## Listed records
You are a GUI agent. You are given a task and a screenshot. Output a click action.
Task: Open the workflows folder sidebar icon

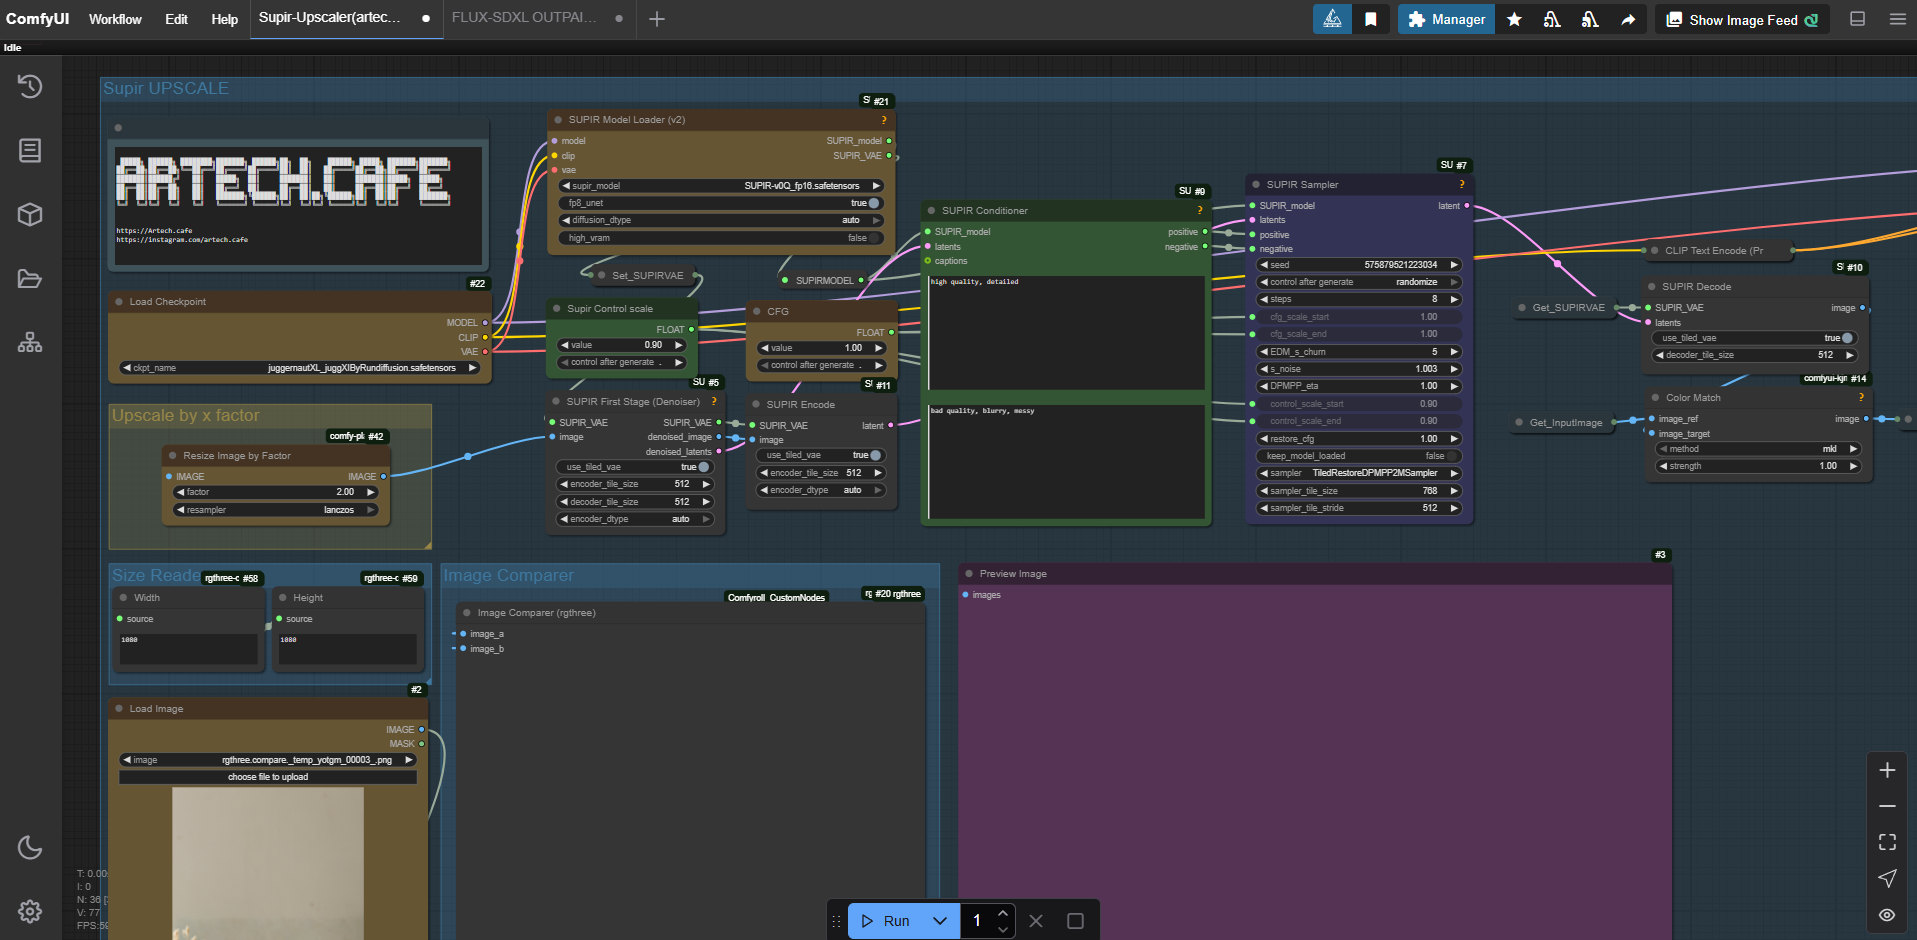(30, 279)
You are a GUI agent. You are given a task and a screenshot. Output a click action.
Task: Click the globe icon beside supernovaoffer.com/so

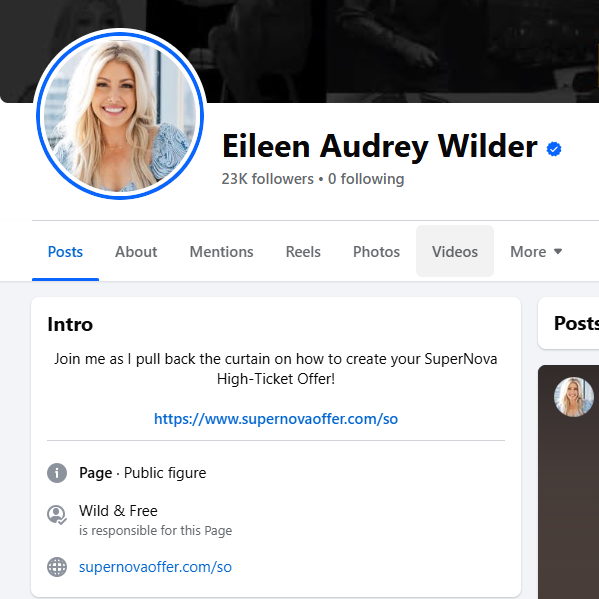point(57,567)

## Work item
Without the pictures, copy out each entry exactly as it stands.

## Exercise response
You are a GUI agent. You are given a task and a screenshot. Output a click action.
Task: Open the workflows folder sidebar icon

(30, 279)
You are a GUI agent. You are given a task and a screenshot. Output a click action.
Task: Click the globe icon beside supernovaoffer.com/so

point(57,567)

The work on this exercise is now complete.